> WHAT TO PRODUCE: Rewrite the records from the line containing "833x480 pixels. How" through the line containing "coord(1285,90)", replacing "Business plan" with "Marketing plan" and leaving everything else the same. Leave the pictures out of your answer.

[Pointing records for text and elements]
#####

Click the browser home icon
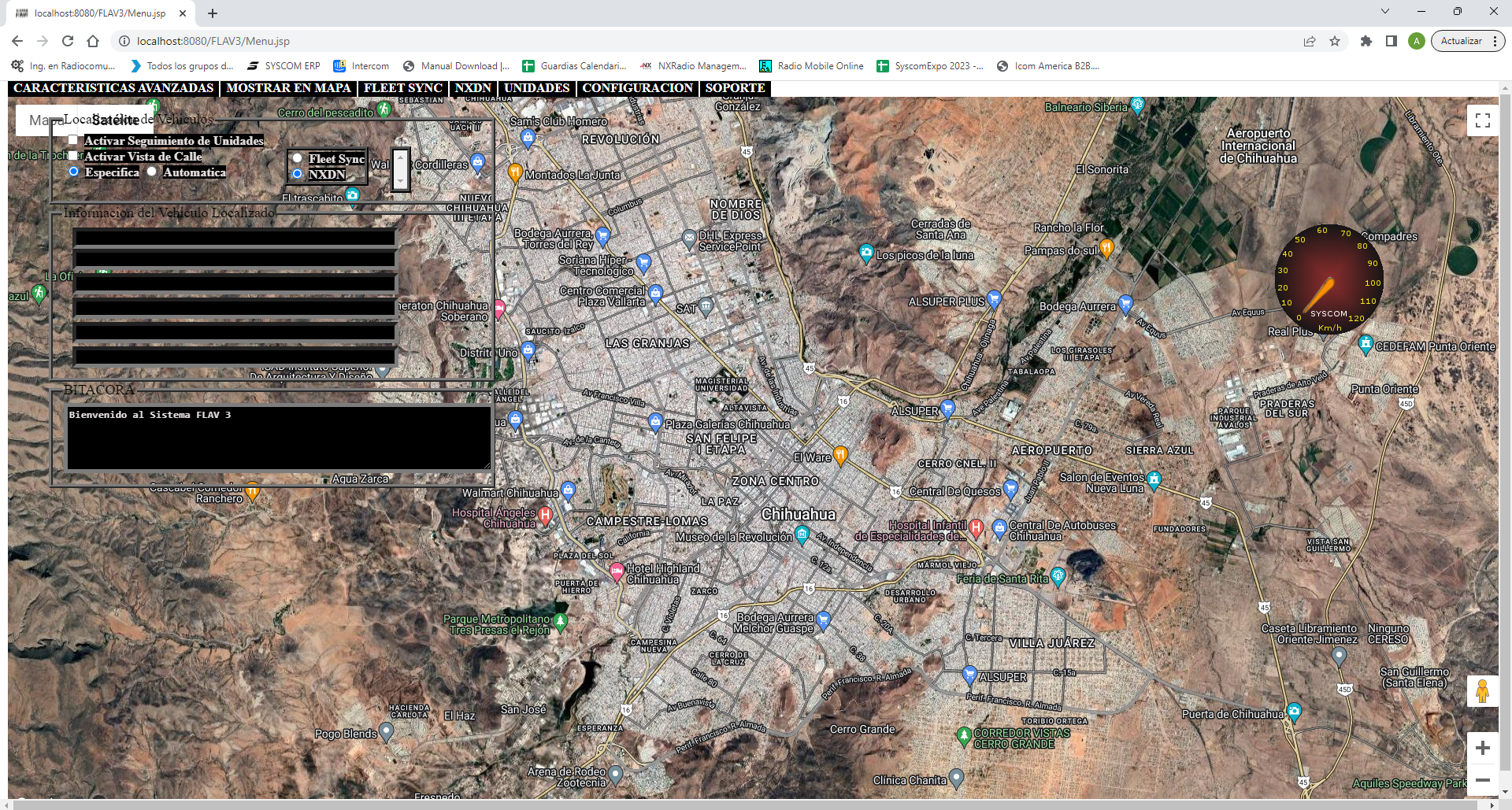This screenshot has height=810, width=1512. click(93, 41)
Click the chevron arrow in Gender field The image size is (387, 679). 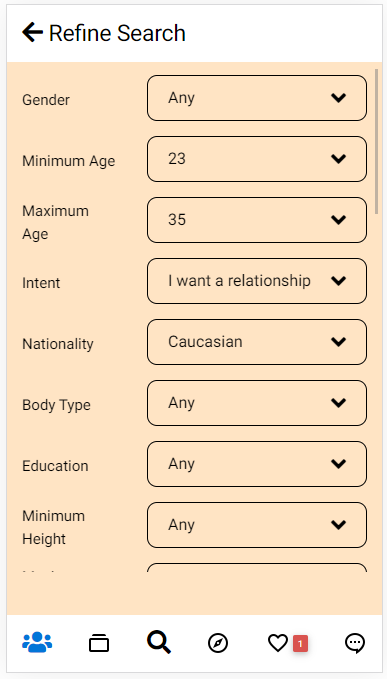click(338, 98)
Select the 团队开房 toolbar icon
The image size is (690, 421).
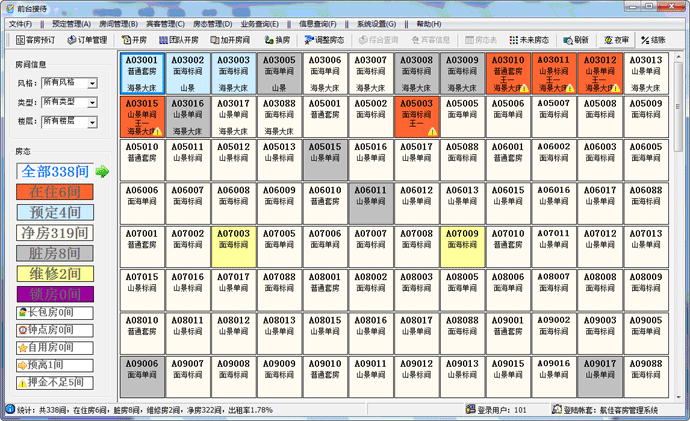click(178, 40)
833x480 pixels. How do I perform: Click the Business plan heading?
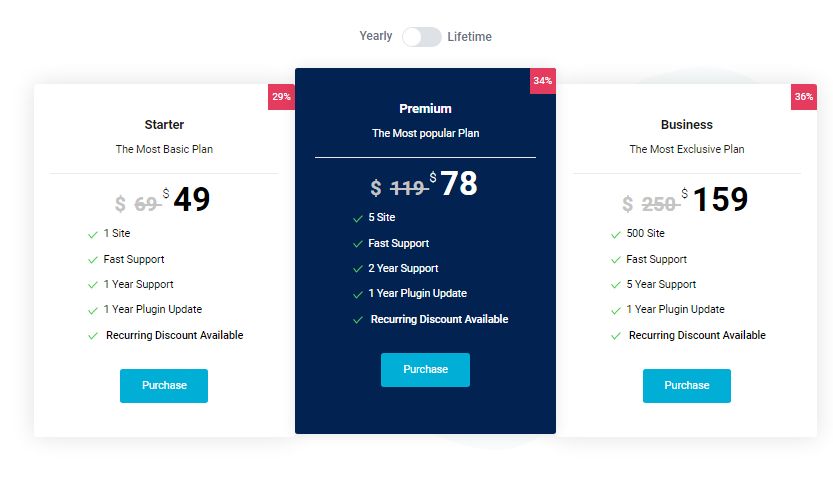click(x=686, y=125)
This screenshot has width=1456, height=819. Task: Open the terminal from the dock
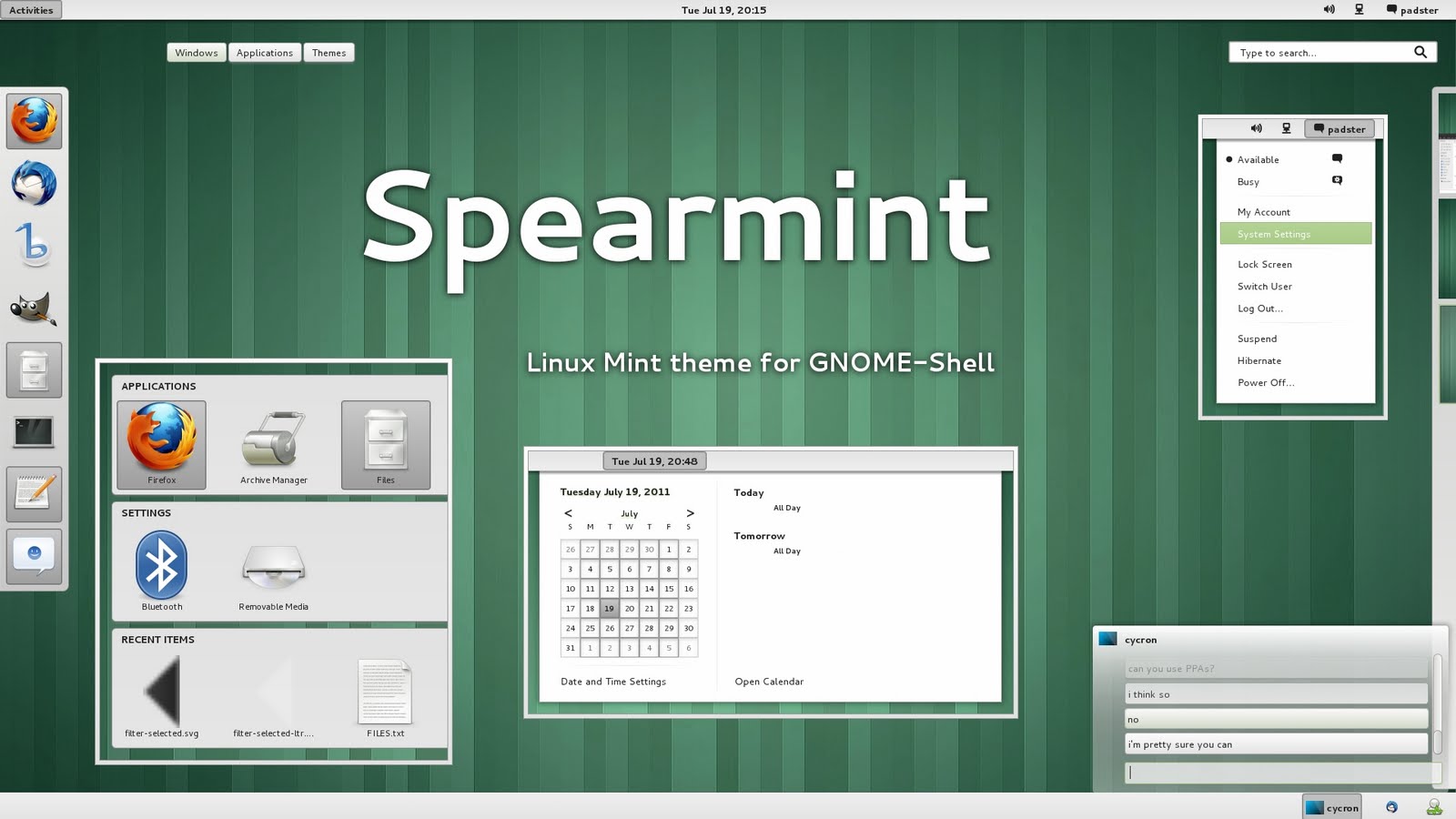coord(35,432)
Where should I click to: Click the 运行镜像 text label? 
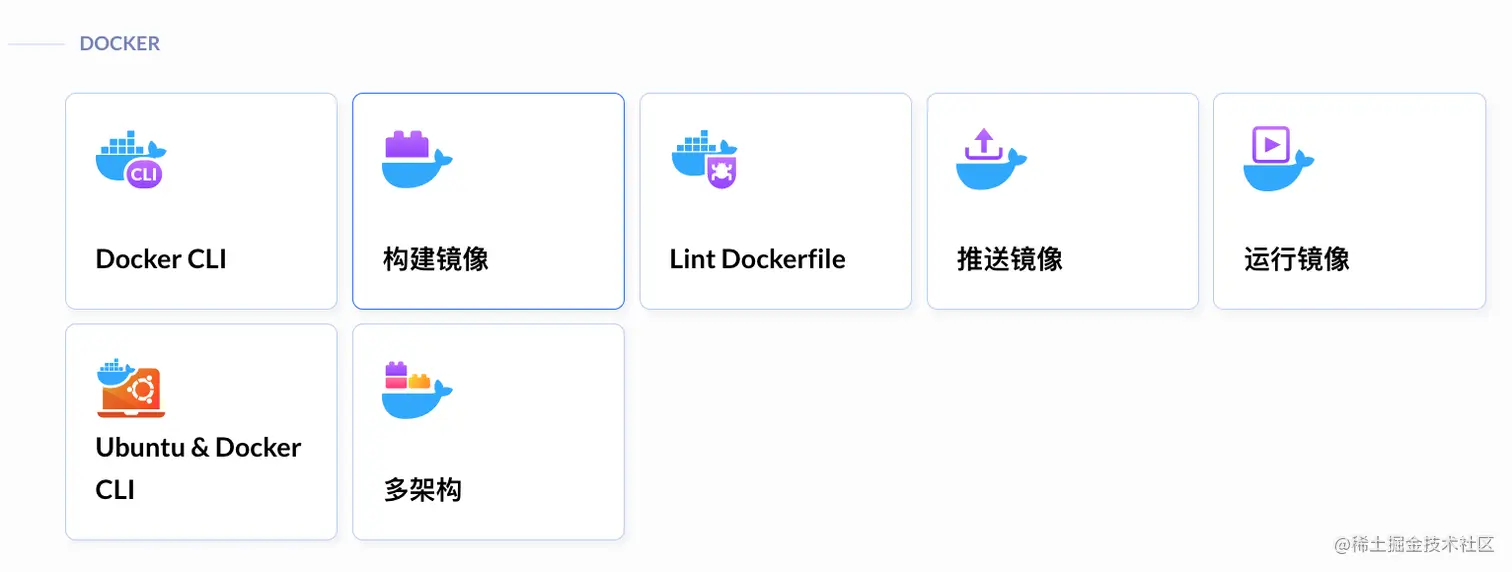tap(1297, 259)
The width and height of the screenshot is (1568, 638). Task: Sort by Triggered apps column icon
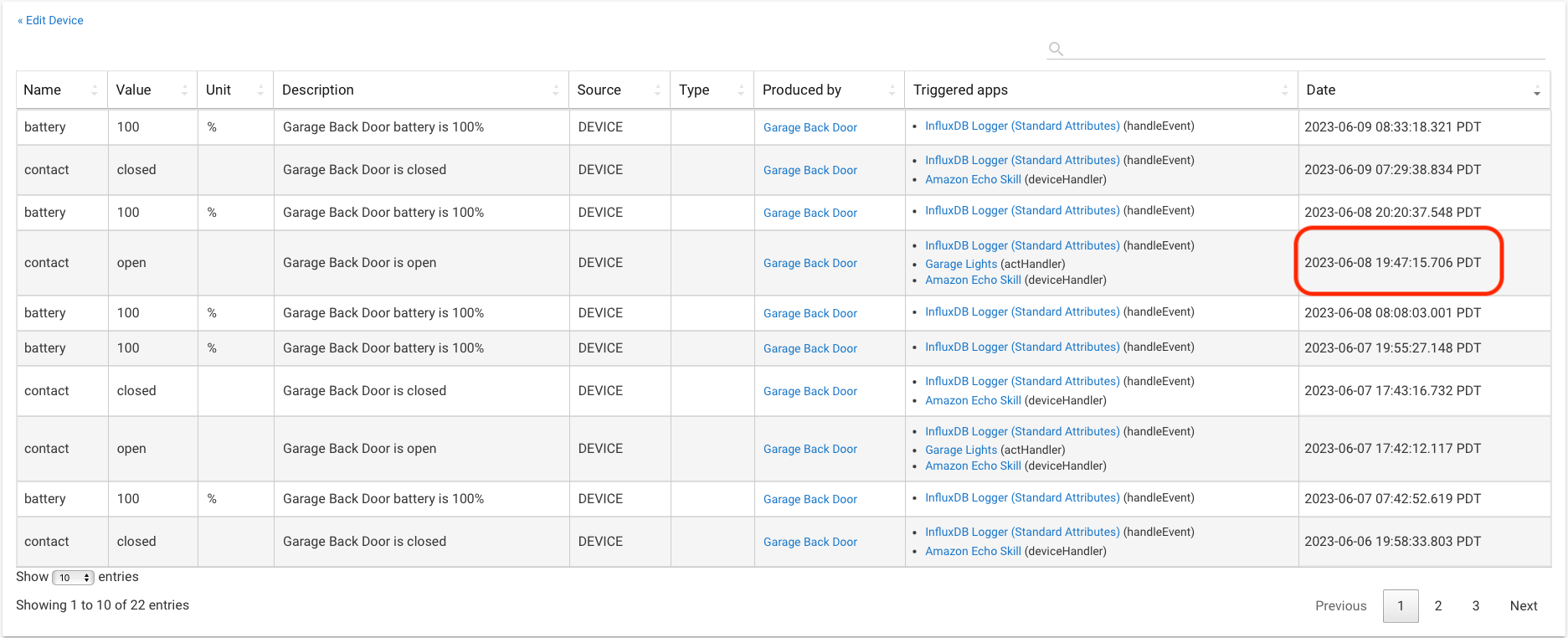coord(1285,90)
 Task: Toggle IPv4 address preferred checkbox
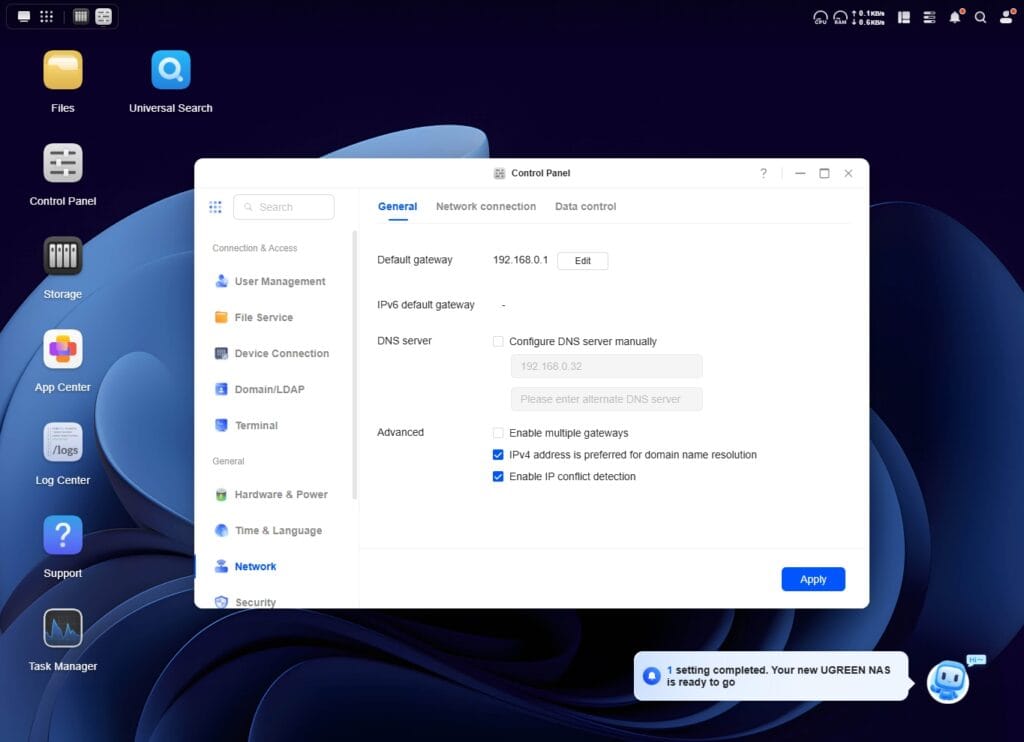click(x=498, y=455)
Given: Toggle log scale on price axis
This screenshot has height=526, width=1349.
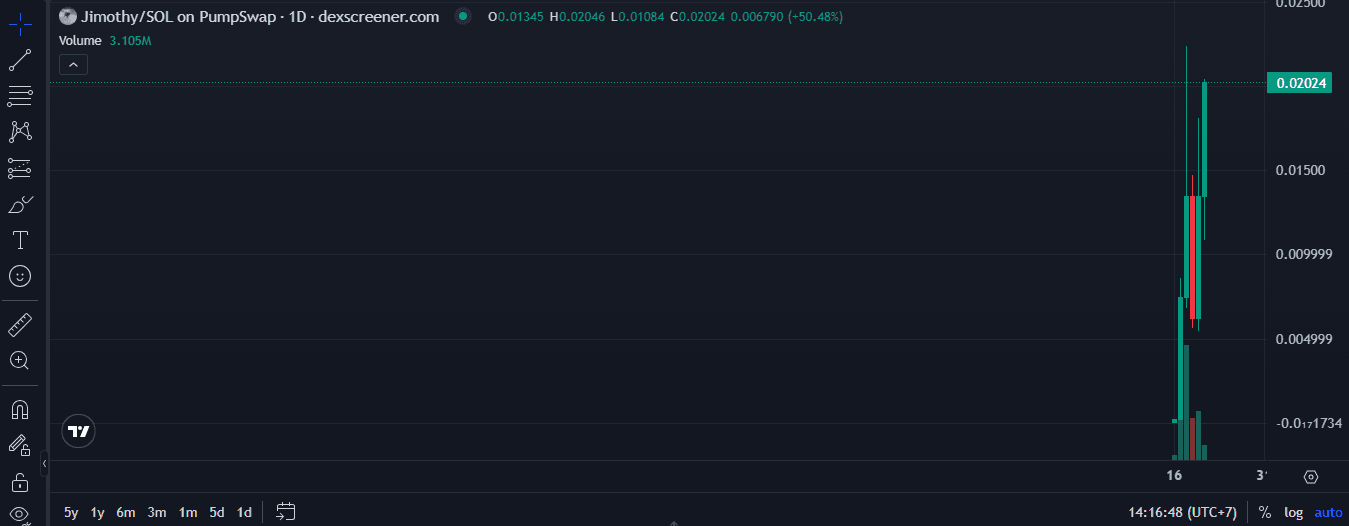Looking at the screenshot, I should [x=1294, y=512].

#####

> FINISHED ANSWER:
833x480 pixels. How do I perform: Click the Marketing plan heading?
click(x=686, y=125)
This screenshot has width=1456, height=819. Task: Open the terminal from the dock
coord(35,432)
Where should I click to: Click the 运行镜像 text label? 
tap(1297, 259)
The width and height of the screenshot is (1568, 638). Task: Sort by Triggered apps column icon
coord(1285,90)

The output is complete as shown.